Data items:

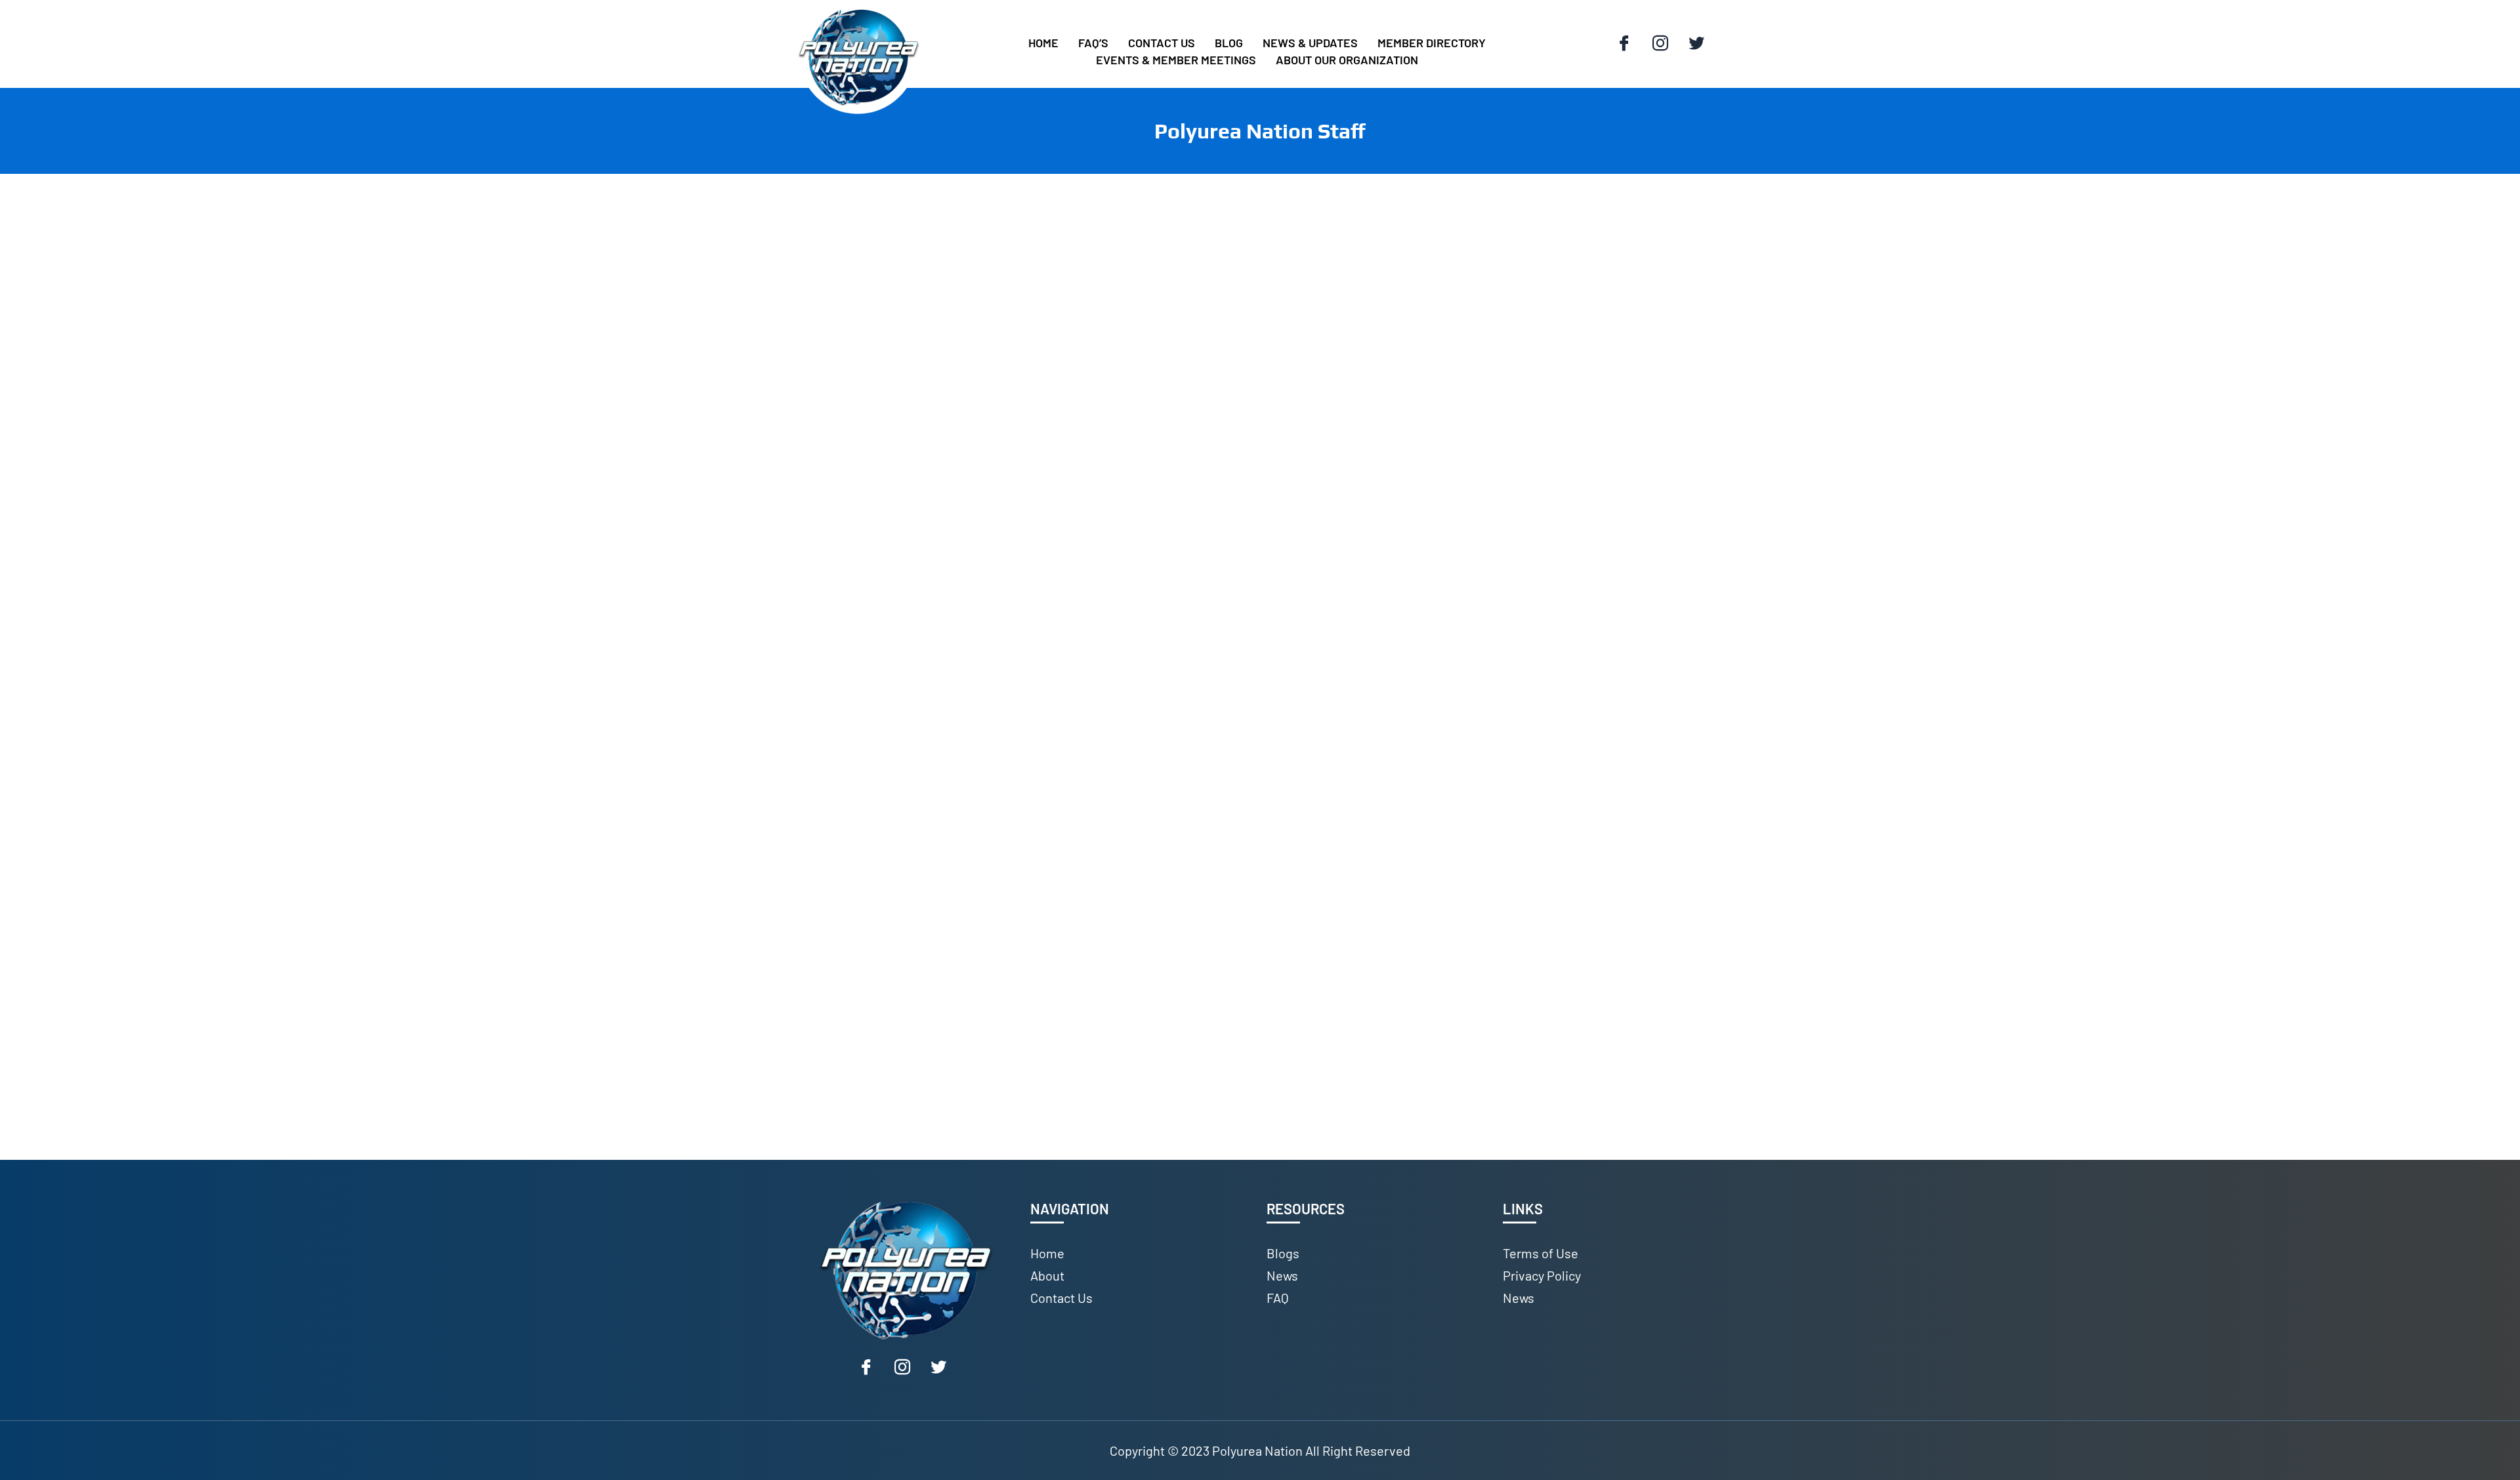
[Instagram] (1660, 44)
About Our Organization (1347, 59)
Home (1043, 42)
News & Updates (1310, 42)
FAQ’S (1093, 42)
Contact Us (1161, 42)
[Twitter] (1696, 44)
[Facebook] (1624, 44)
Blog (1229, 42)
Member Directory (1431, 42)
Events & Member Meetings (1176, 59)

**Exercise aim**
Exact wording is required throughout: write out all the records, but no pictures.

**Expected output**
[Instagram] (1660, 44)
About Our Organization (1347, 59)
Home (1043, 42)
News & Updates (1310, 42)
FAQ’S (1093, 42)
Contact Us (1161, 42)
[Twitter] (1696, 44)
[Facebook] (1624, 44)
Blog (1229, 42)
Member Directory (1431, 42)
Events & Member Meetings (1176, 59)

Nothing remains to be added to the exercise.